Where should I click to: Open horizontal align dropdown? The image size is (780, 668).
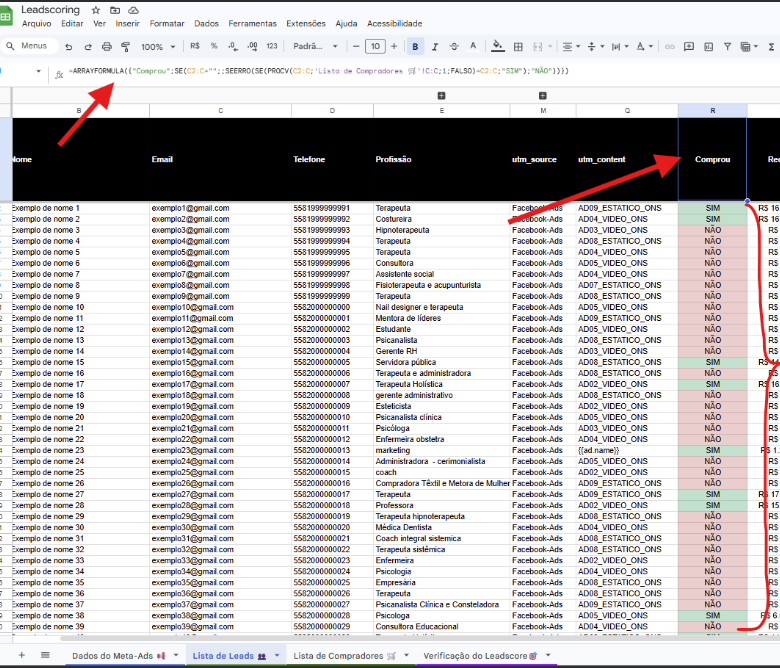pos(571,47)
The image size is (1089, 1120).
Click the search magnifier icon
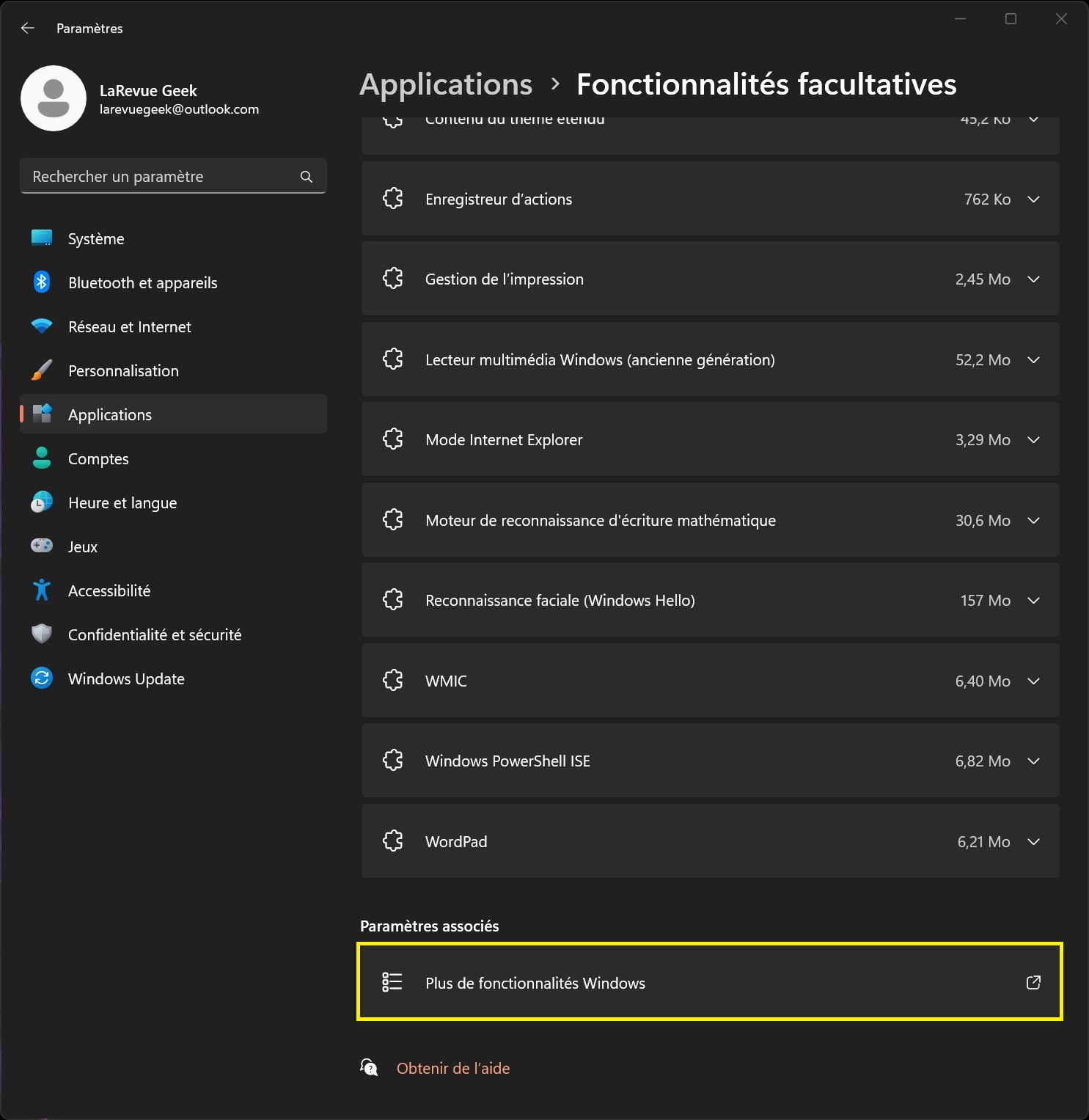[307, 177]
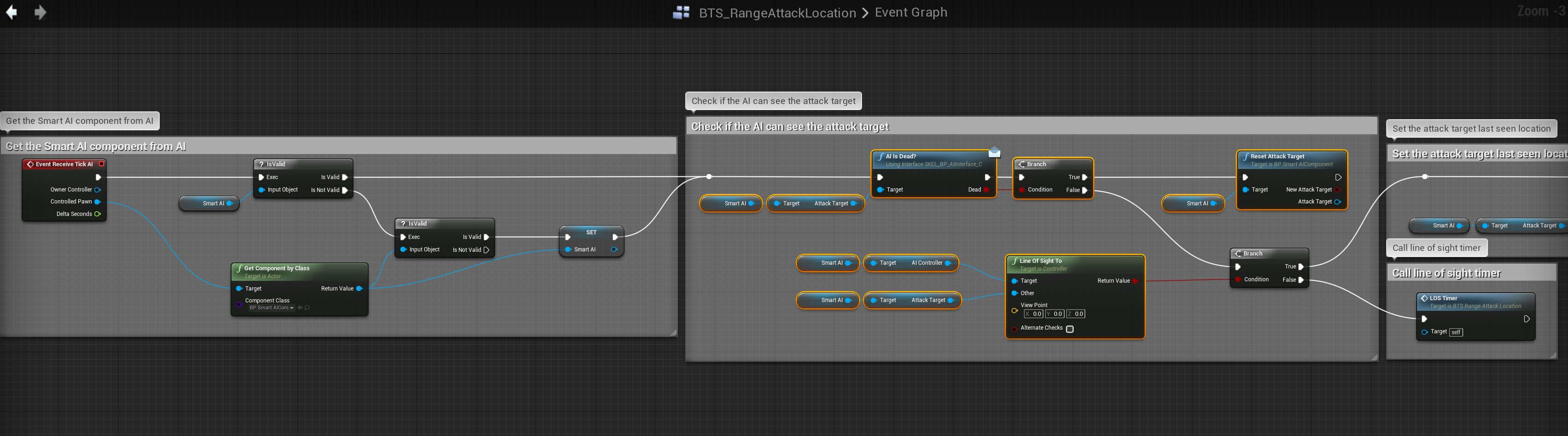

========

Your objective >> Would you repeat the listing word for word and skip every picture?

Response to the exercise >>
Where should I click to: Open horizontal align dropdown? The image size is (780, 668).
pos(571,47)
The image size is (1089, 1120).
Click the search magnifier icon
[307, 177]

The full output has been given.